2. Multi-Agent Systems
Instead of one “God Agent,” you have a team of specialized agents:
- Agent A (Researcher): Finds data.
- Agent B (Writer): Summarizes data.
- Agent C (Manager): Coordinates the workflow.
3. Reflection & Self-Correction
The agent reviews its own output or the results of its tools and corrects itself if it finds an error.
🛠️ Modern Frameworks
- LangGraph (LangChain): Best for building complex, cyclic graphs of agents with state management.
- CrewAI: Focused on role-playing and collaborative multi-agent workflows.
- AutoGPT / BabyAGI: Early experiments in fully autonomous loop-based agents.
🛠️ Code Example: Agent with Custom Tools
This example creates a simple agent that has access to a Calculator tool to solve math problems.
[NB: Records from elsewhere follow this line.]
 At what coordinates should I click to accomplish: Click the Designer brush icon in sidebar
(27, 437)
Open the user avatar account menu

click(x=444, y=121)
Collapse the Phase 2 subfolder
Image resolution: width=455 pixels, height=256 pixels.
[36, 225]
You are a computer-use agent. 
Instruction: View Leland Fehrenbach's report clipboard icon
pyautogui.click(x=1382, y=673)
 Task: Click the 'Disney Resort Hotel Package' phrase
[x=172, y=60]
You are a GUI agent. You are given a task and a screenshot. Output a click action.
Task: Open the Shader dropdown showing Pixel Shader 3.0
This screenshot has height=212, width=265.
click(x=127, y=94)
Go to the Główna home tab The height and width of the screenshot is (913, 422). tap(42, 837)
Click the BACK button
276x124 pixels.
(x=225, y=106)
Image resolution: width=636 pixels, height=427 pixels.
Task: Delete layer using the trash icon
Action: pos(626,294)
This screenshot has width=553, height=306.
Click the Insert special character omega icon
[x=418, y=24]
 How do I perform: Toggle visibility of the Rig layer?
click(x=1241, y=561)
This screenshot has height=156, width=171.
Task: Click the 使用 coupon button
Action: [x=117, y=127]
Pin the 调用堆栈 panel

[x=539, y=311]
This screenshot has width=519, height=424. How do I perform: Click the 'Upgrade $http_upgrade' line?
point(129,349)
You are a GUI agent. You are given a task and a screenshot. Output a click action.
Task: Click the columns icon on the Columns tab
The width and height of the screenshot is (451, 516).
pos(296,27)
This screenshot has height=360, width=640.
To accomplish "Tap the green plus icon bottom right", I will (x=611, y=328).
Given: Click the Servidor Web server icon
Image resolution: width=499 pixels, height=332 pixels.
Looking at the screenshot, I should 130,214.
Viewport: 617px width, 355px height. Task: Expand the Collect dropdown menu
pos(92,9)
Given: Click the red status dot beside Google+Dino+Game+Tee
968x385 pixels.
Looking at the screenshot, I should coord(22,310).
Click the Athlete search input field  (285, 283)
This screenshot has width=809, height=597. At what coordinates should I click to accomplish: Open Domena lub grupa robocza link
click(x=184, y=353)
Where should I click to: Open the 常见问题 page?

from langchain_openai import ChatOpenAI
from langchain.agents import create_openai_functions_agent, AgentExecutor
from langchain.tools import tool
# 1. Define the Tool
@tool
def multiply(a: int, b: int) -> int:
"""Multiply two integers together."""
return a * b
tools = [multiply]
# 2. Setup the Agent
llm = ChatOpenAI(model="gpt-4", temperature=0)
agent = create_openai_functions_agent(llm, tools, prompt)
# 3. Execute
agent_executor = AgentExecutor(agent=agent, tools=tools, verbose=True)
agent_executor.invoke({"input": "What is 123 multiplied by 456?"})⚠️ Challenges in Agentic AI
- Infinite Loops: Agents getting stuck in a circle of reasoning.
- Cost & Latency: Multi-step agent workflows can be slow and expensive.
- Security: “Prompt Injection” where a tool (like a shell) is used by an attacker to gain system access.
💡 Engineering Takeaway
The transition from Chatbots to Agents is the most significant shift in AI development. It moves AI from a passive assistant to an active participant in business processes.